Errore revocatorio per giudicato esterno non esaminato in cassazione (Cass. civ. Sez. V n. 4645 del 21.02.2025)
Principi di diritto (Massima)
L’impugnazione per revocazione delle sentenze e delle ordinanze della Corte di cassazione è ammessa, a norma degli artt. 391-bis, 391-ter e 395, n. 4, cod. proc. civ., nell’ipotesi di errore compiuto dal giudice di legittimità nella lettura degli atti interni al giudizio di cassazione. Il vizio sussiste quando sia stata del tutto omessa la disamina dell’allegazione di un giudicato esterno ritualmente introdotta da una parte, e non quando la pronuncia sul motivo sia intervenuta con motivazione che non abbia specificamente esaminato singole argomentazioni. La possibilità di revocazione per l’allegazione di un giudicato esterno è limitata al solo caso di omissione integrale del relativo esame.
Il Fatto
Il contribuente aveva impugnato la cartella con cui l’Agenzia delle entrate disconosceva la deduzione di una somma di denaro versata in unica soluzione all’ex coniuge, in esecuzione di un accordo transattivo concluso tra i coniugi. La Commissione tributaria provinciale aveva accolto il ricorso originario, qualificando il versamento come adempimento delle pendenze economiche pregresse e non come assegno divorzile capitalizzato.
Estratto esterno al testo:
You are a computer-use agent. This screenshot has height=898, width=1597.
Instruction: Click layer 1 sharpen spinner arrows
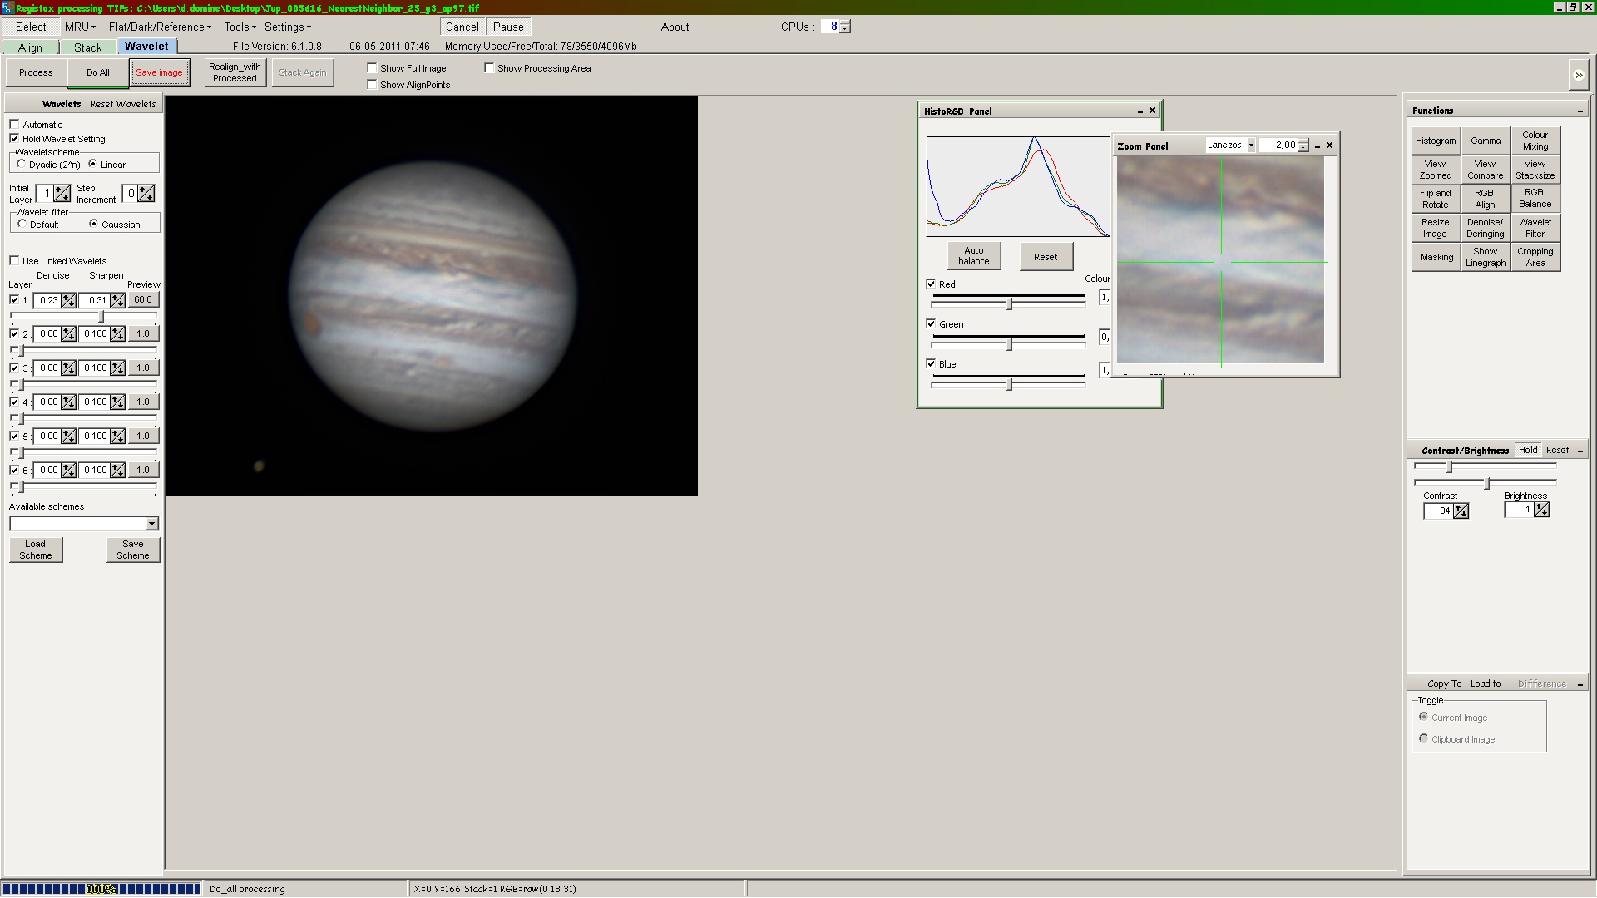point(118,300)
La Commissione tributaria regionale, in riforma, aveva ritenuto la natura transattiva dell’accordo, con novazione dell’obbligazione di mantenimento e conseguente indeducibilità del versato. La Corte di cassazione, con ordinanza n. 33758, aveva rigettato il ricorso del contribuente. Contro tale ordinanza il contribuente ha proposto ricorso straordinario per revocazione, deducendo l’errore di fatto del giudice di legittimità per non aver tenuto conto di un giudicato esterno formatosi su altra annualità, pure richiamato nel ricorso e nella memoria.
La Motivazione della Corte
Il ricorrente ha dedotto che la Corte, nel precedente giudizio, non aveva esaminato la deduzione relativa al giudicato formatosi su una pronuncia della stessa Corte per altra annualità, con cui era stato dichiarato inammissibile il ricorso erariale e riconosciuta la deducibilità fiscale del versamento, mantenuto il riferimento alle prescrizioni della sentenza di separazione. La mancata disamina dell’eccezione avrebbe determinato la mancata percezione del giudicato, integrando l’errore revocatorio di cui all’art. 395, n. 4, cod. proc. civ.
La Corte ha richiamato il principio generale secondo cui il rimedio revocatorio presuppone una divergente rappresentazione dello stesso oggetto emergente dalla sentenza e dagli atti di causa. È esperibile ove il giudice di legittimità non abbia deciso su uno o più motivi di ricorso, mentre è escluso ove la pronuncia sul motivo sia intervenuta, pur con motivazione che non abbia specificamente esaminato alcune argomentazioni, poiché in tal caso è dedotto un errore di giudizio e non un errore di fatto, come precisato dalle Sezioni Unite n. 31032 del 2019.
Coerenti con tale impostazione sono gli arresti secondo cui la revocazione per giudicato esterno è ammessa nel solo caso in cui sia stato del tutto omesso l’esame della relativa allegazione ad opera di una parte. La Corte ha ritenuto irrilevante che il fatto non percepito consista in una porzione del ricorso, poiché ciò non esclude la ricorrenza dell’errore revocatorio di cui all’art. 395, n. 4, cod. proc. civ.
Nel caso concreto, dalla lettura del ricorso e della memoria del giudizio conclusosi con l’ordinanza impugnata è emerso che il giudicato esterno era dedotto già nella premessa del ricorso, oltre che nel corpo del motivo, e che di esso non vi è alcuna indicazione nell’ordinanza impugnata. Integrati i presupposti dell’errore revocatorio, la Corte è passata alla fase rescissoria: dall’ordinanza n. 4402/2014 risulta che la Commissione tributaria regionale aveva qualificato il versamento come adempimento di un’obbligazione pregressa, mantenuto il riferimento al titolo originario e riconosciutane la deducibilità fiscale. Tale statuizione sulla qualificazione dell’accordo, rilevante anche per il versamento dell’anno in esame, costituisce giudicato favorevole al contribuente.
Il ricorso per revocazione è stato pertanto accolto, l’ordinanza n. 33758/2019 revocata e, in sede rescissoria, il ricorso del contribuente contro la sentenza della Commissione tributaria regionale accolto, con cassazione della sentenza impugnata e decisione nel merito. Le spese dei gradi di merito sono state compensate, mentre quelle del giudizio di cassazione seguono la soccombenza dell’Agenzia delle entrate.